Tra Otto e Novecento la regione del Plata era la porta del Sudamerica, da cui passavano non solo uomini e merci ma anche abitudini di vita e contenuti culturali. Tra questi, el juego de los ingleses locos incontrò molto rapidamente i favori dei nativi.
La passione per il football, dopo aver coinvolto alta società e borghesia creola attraverso la rete delle scuole britanniche, non tardò a investire i settori popolari e i figli degli emigranti, soprattutto nelle città portuali dove era facile vedere i marinai inglesi giocare in campi improvvisati nei momenti di pausa.
La Boca, intorno all’estuario del Riacheulo nel Rio de la Plata, dove si parlava genovese data la preponderanza di liguri tra i suoi abitanti, oltre che roccaforte del dissenso, mazziniano prima, socialista e anarchico poi, era il luogo mitico del tango, il ballo di cui, secondo Borges, nessuno può dire se sia nato a Buenos Aires, a Rosario o a Montevideo, ma tutti sanno in quale via: la via delle prostitute.
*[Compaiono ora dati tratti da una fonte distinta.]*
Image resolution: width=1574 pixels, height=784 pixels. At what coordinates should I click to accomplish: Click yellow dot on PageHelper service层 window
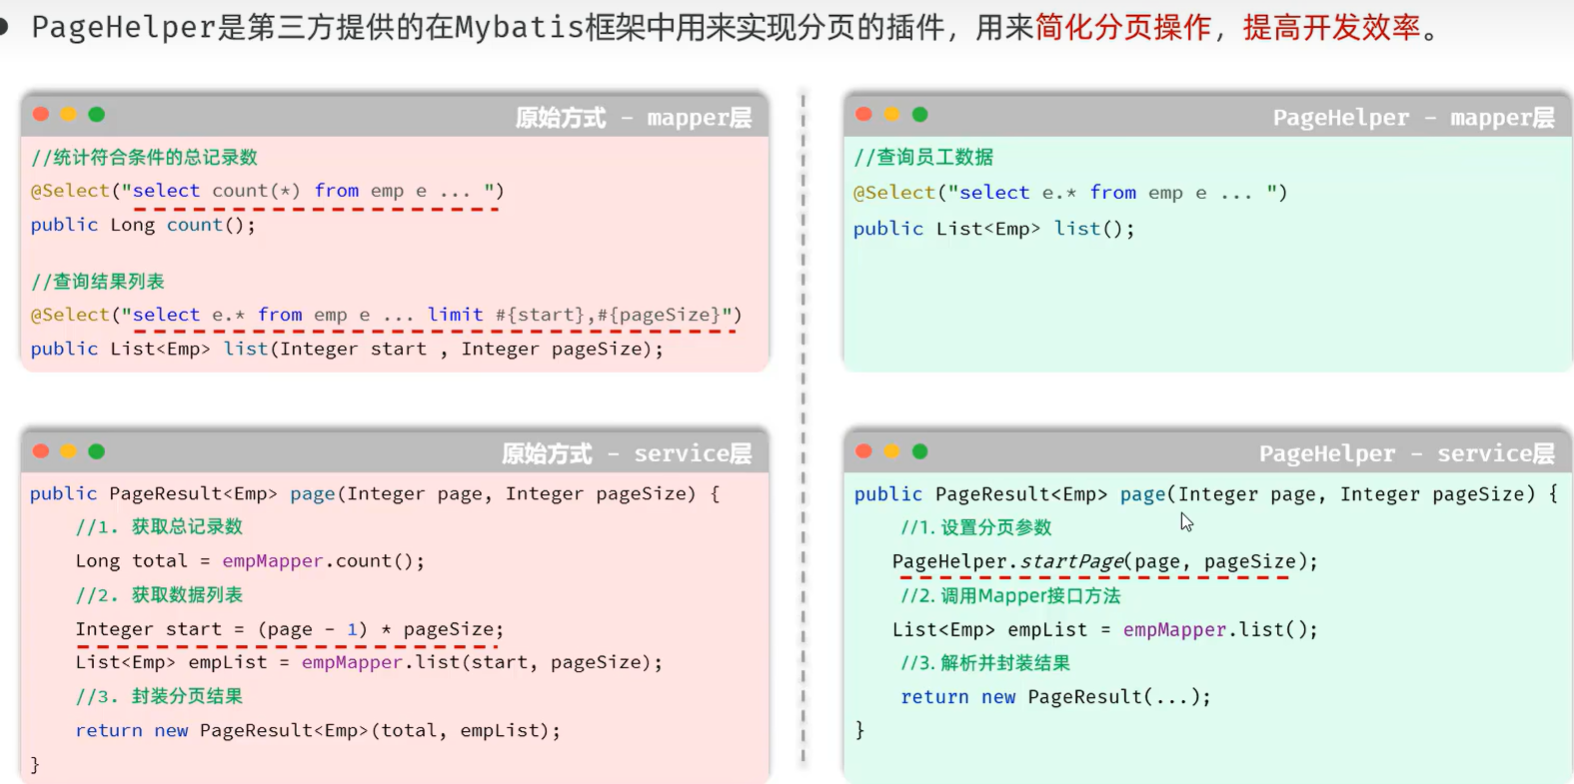tap(892, 451)
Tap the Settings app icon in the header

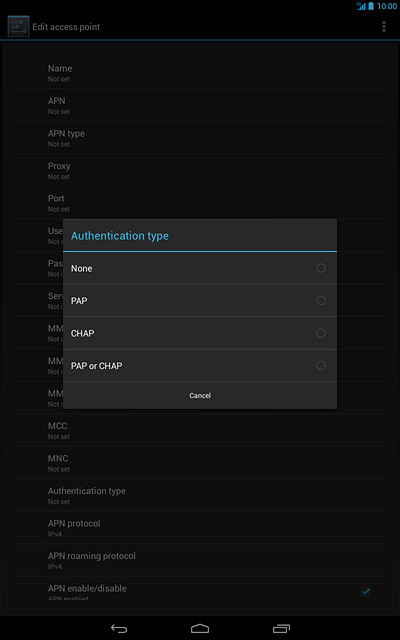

Il quartiere portuale della capitale argentina godeva di pessima fama essendo considerato covo di prostitute, balordi e contrabbandieri, tanto che il grande giornalista francese Albert Londres lo considerava una coscienza che, appesantita di tutti i peccati morali e trascinata a riva, sopravvive alle maledizioni del mondo.
Ma proprio lì, nell’aprile del 1905, in casa dei Baglietto, emigranti varazzini, vide la luce uno dei club calcistici più titolati del mondo: il Boca Juniors. Se il soprannome con cui diventerà famoso, La Xeneise, non lascia adito a bubbi circa la componente maggioritaria, il nome ribadiva la volontà di rappresentare tutti coloro che vivevano nel barrio e non solo i genovesi o gli italiani come sarebbe avvenuto se fossero state accettate altre proposte quali Hijos de Italia o Estrella de Italia.
È significativo che quattro anni prima, sempre nei paraggi della Darsena Sud, alla fondazione del River Plate, fra le varie proposte per la scelta del nome c’era anche anche quella di Juventud Boquense anch’essa a riprova di un sentimento di nuova appartenenza che travalicava le diversità etniche.
Col tempo le due squadre avrebbero dato lezioni di calcio in tutto il mondo, l’insegnamento più bello, però, è quello offerto da quei giovani dell’angiporto malfamato.
Non erano antropologi, erano carpentieri, scaricatori, marinai. Vissuti quasi un secolo prima di James Clifford e di Kwame Appiah, non avevano mai sentito parlare di ‘radicamenti mobili’ o di ‘cultura come articolazione’, ma il loro agire dimostra che le identità non sono un qualcosa di naturale e immutabile bensì produzioni culturali composite e rispondenti alle sollecitazioni della storia.
Lezione preziosa ancor oggi, tempo di muri da cui fanno capolino gli infausti miti della terra e del sangue.